Battered by Hurricane Ida, parts of Louisiana will be without power for up to a month in the wake of the storm. The hurricane plunged New Orleans into darkness and toppled transmission towers across the state.
Making landfall in Louisiana as a Category 4 hurricane on Sunday, Ida brought howling 150mph winds, lashing rain, and up to 16 feet of water surging onto the Gulf Coast and up into New Orleans and beyond.
The city’s protective levees, upgraded following the catastrophic losses suffered during Hurricane Katrina in 2005, did their job and saved New Orleans from more severe flooding, but the entire city was left without power due to “catastrophic transmission damage,” per the City of New Orleans Office of Homeland Security and Emergency Preparedness.
Electricity supplier Entergy began assessing damage to the grid on Monday, and discovered that Ida had disabled all eight lines feeding electricity to the city. The company estimated that completely restoring power could take up to a month, according to a Washington Post report.
Outside the city, the wait could be even longer. “There are about 10 parishes that the electrical grids are completely collapsed and damaged, smashed, out, however you want to put it,” Jefferson Parish Emergency Management Director Joe Valiente told NPR on Monday, with ‘Parish’ referring to a Louisiana division equivalent to a ‘county’ elsewhere in the US.
Restoring power to some coastal locations could take up to six weeks, Valiente added. At present, around a million customers are without power in Louisiana, the majority of them served by Entergy.

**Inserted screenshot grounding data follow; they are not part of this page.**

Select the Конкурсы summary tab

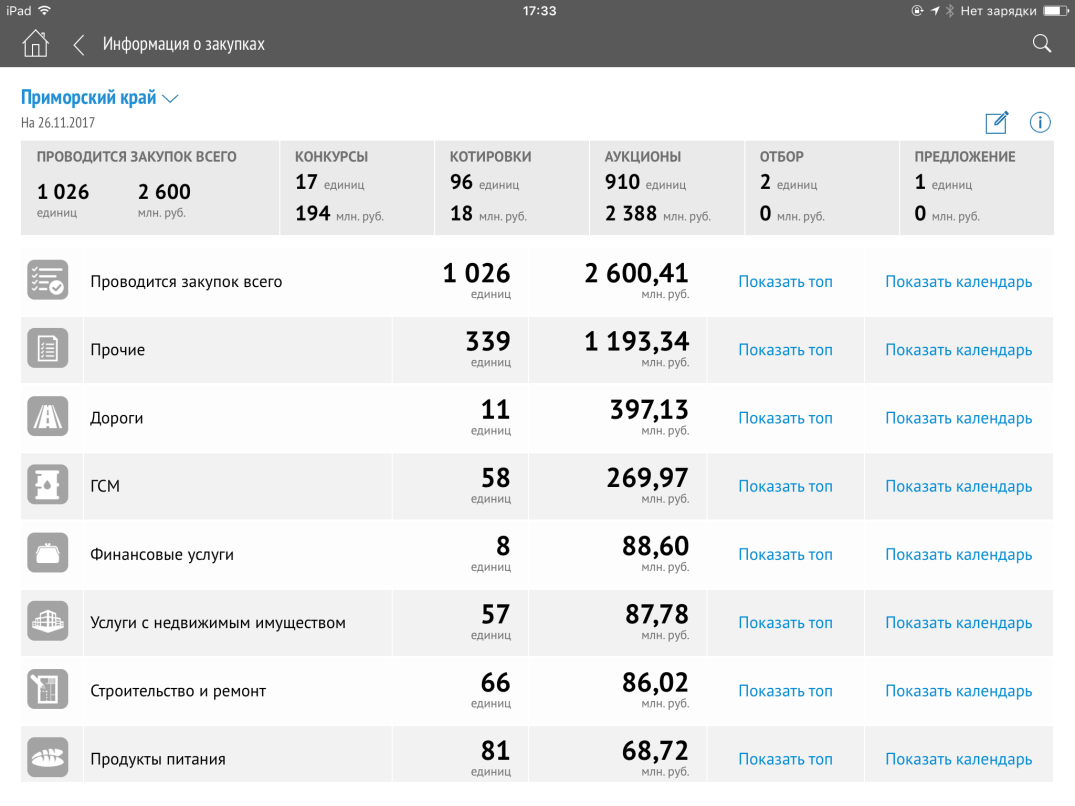click(357, 188)
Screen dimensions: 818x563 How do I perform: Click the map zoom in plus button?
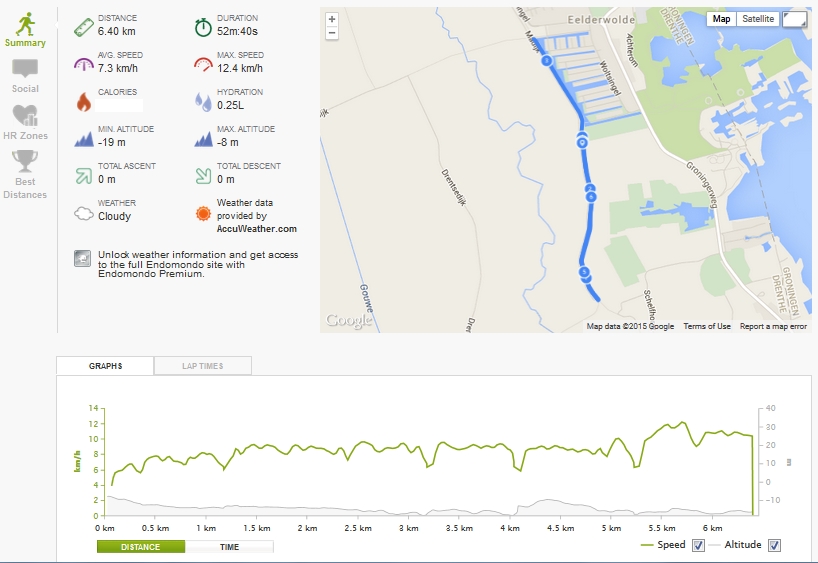pyautogui.click(x=332, y=19)
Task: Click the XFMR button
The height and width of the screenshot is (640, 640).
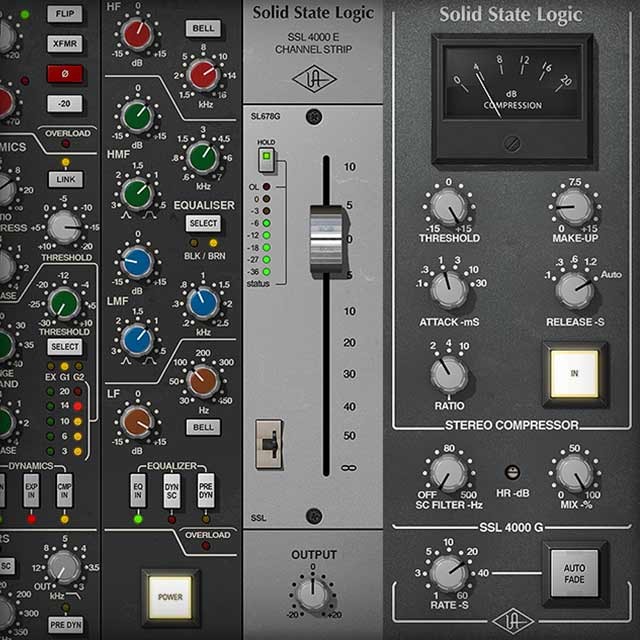Action: 64,44
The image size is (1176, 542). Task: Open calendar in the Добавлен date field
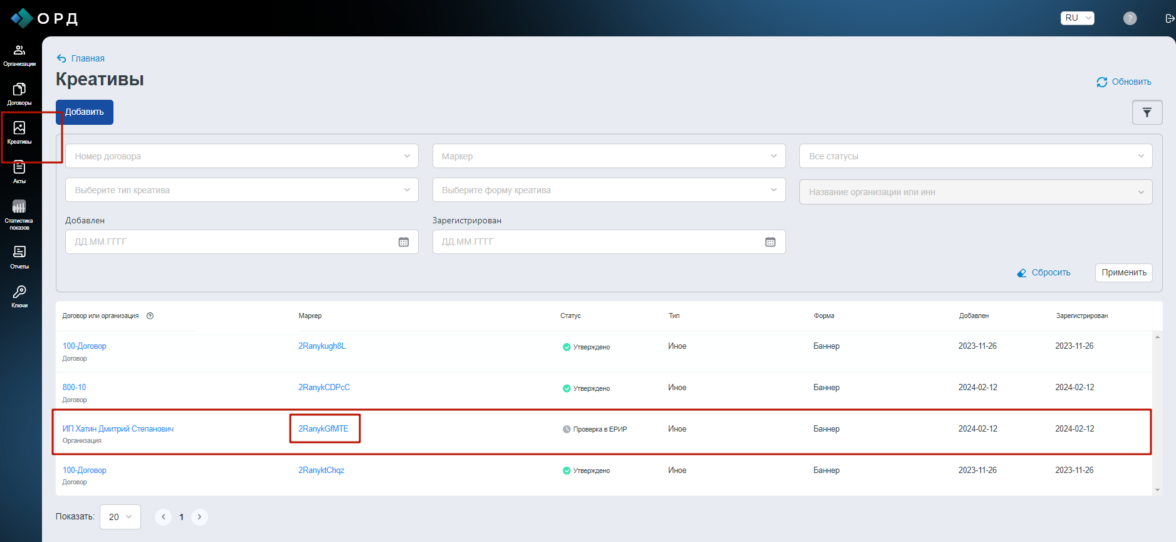tap(404, 242)
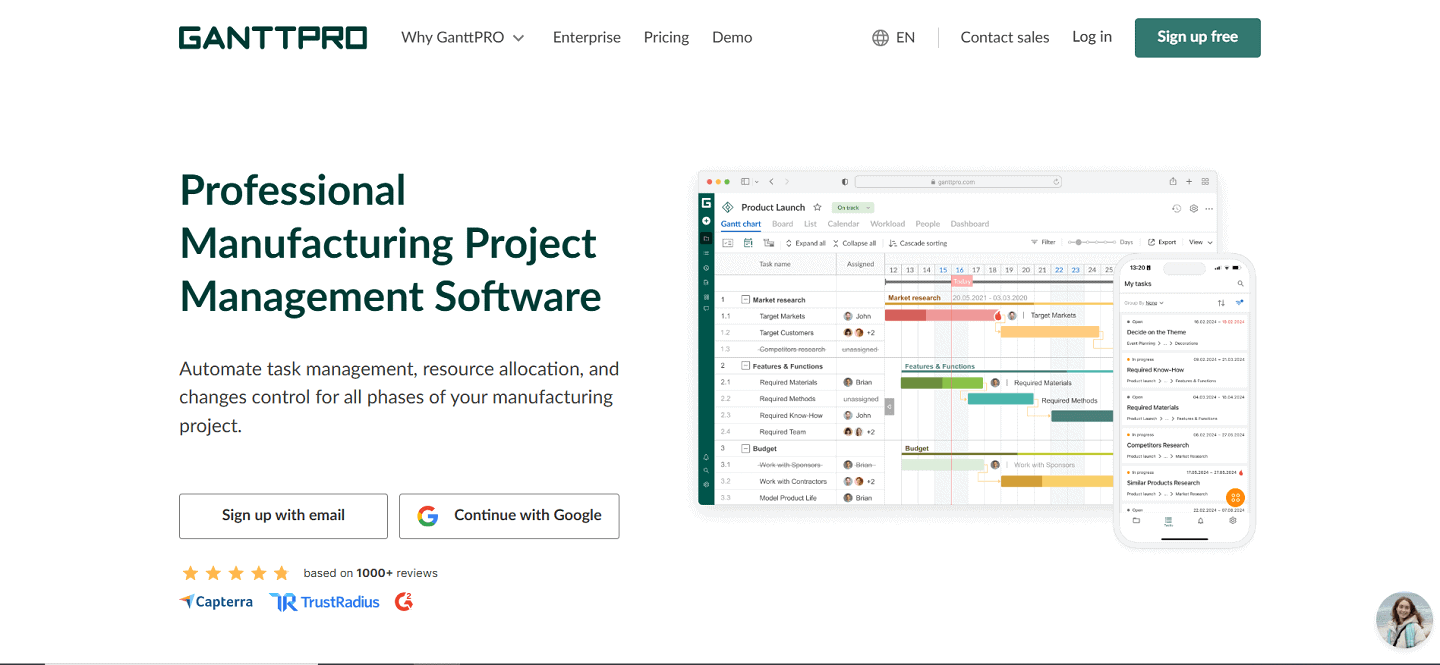Click the Filter icon above the chart
The image size is (1440, 665).
(1045, 241)
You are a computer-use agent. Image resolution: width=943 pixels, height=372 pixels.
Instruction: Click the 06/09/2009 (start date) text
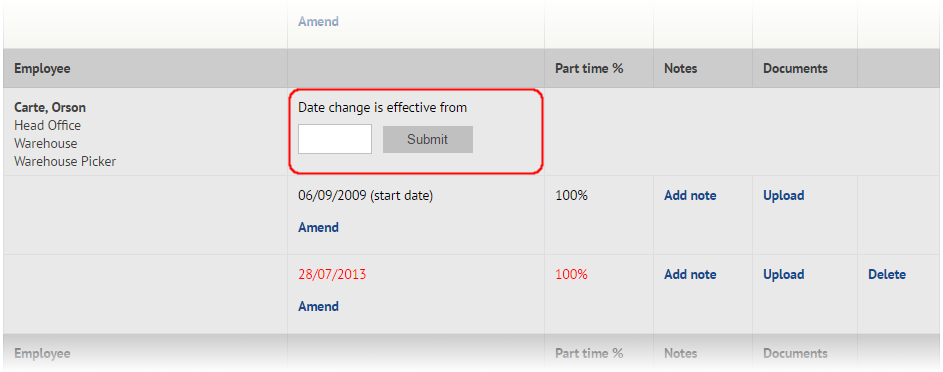365,195
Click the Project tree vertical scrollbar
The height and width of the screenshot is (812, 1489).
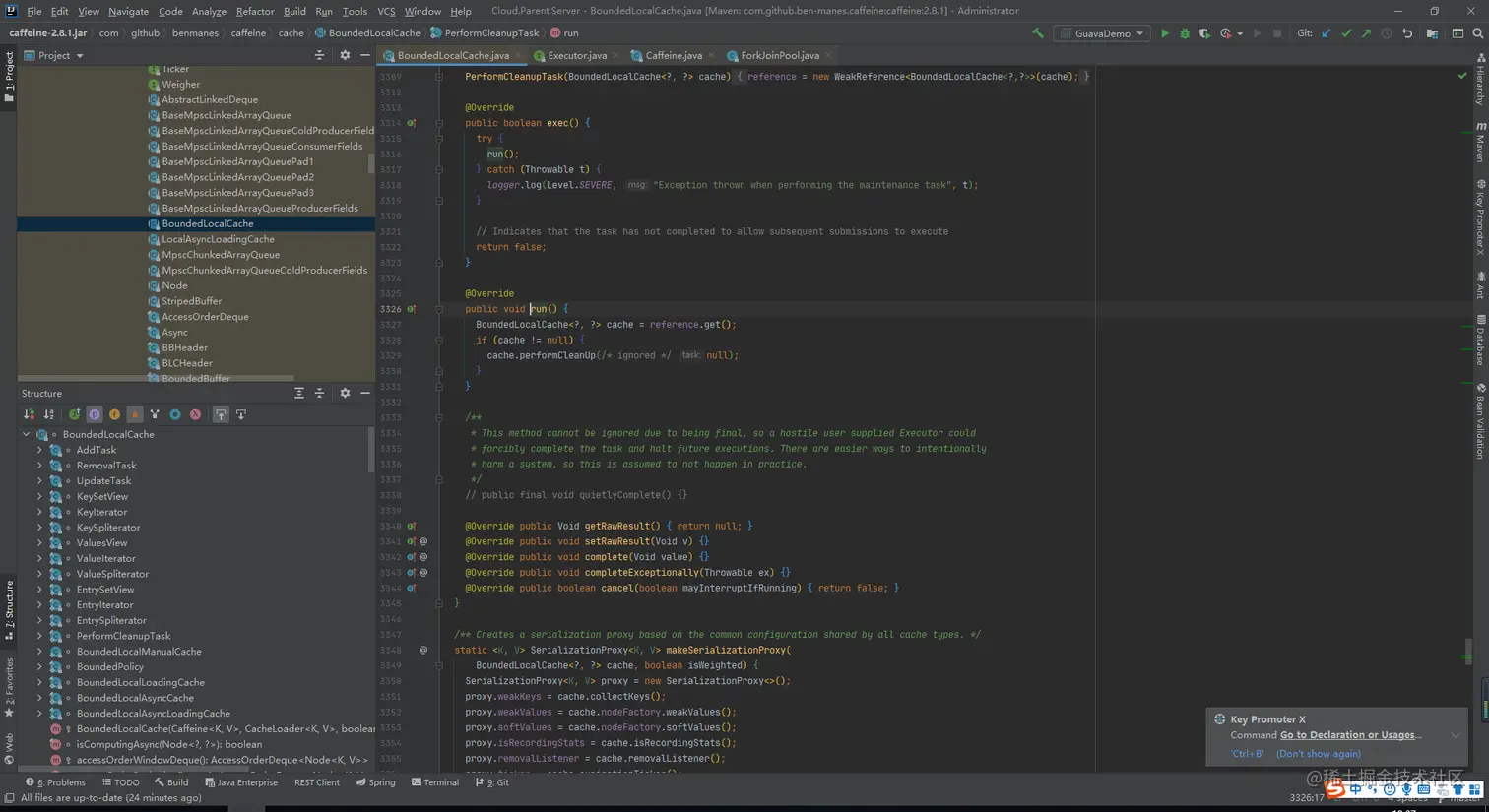click(371, 162)
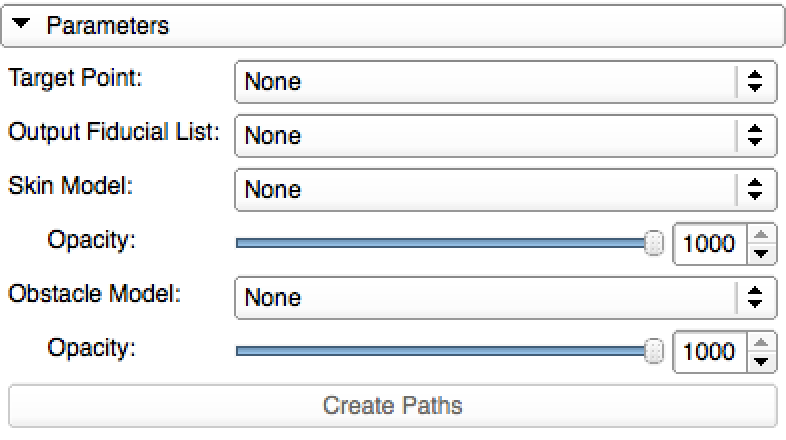
Task: Focus the Skin Model opacity value field
Action: (709, 243)
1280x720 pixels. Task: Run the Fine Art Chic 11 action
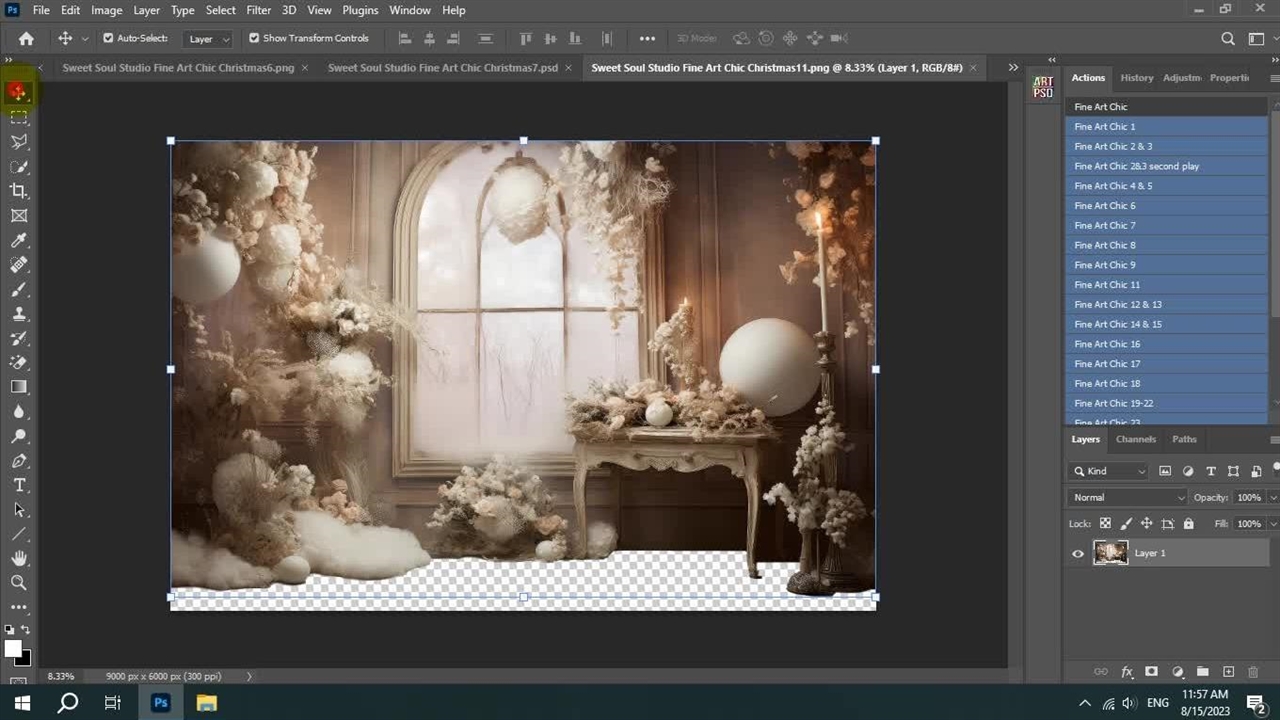click(x=1107, y=285)
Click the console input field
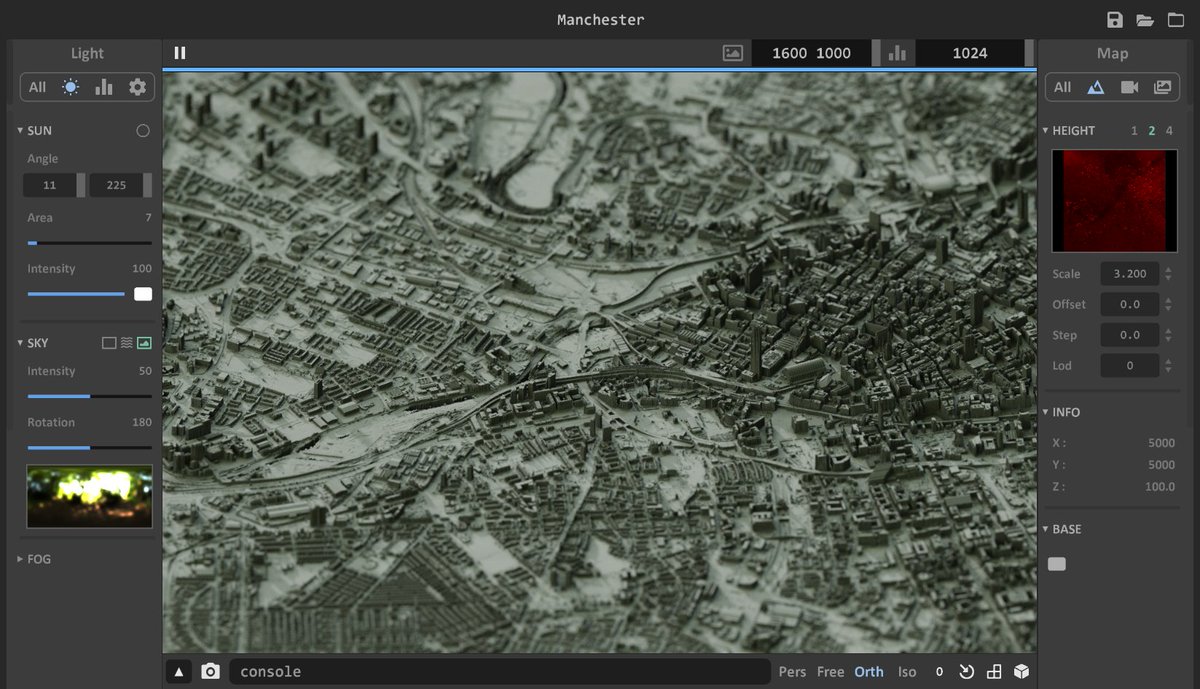The height and width of the screenshot is (689, 1200). click(500, 671)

Photos taken across Louisiana show the challenges faced by technicians in the coming days and weeks, with steel transmission towers lying mangled and useless on the ground. One tower spanning the Mississippi river between the cities of Avondale and Harahan on the outskirts of New Orleans had entirely collapsed, sending the power lines into the muddy waters of the Mississippi below.
With wide-ranging damage still to be surveyed before repairs begin, residents of New Orleans and other Louisiana towns and cities will be relying on generators for some time to come. Even New Orleans’ sewerage board is counting on generators to deliver clean drinking water to the city and clear the streets of storm water.
Governor John Bel Edwards has said that hospitals will have power restored first, as the generators currently providing their electricity will eventually fail otherwise.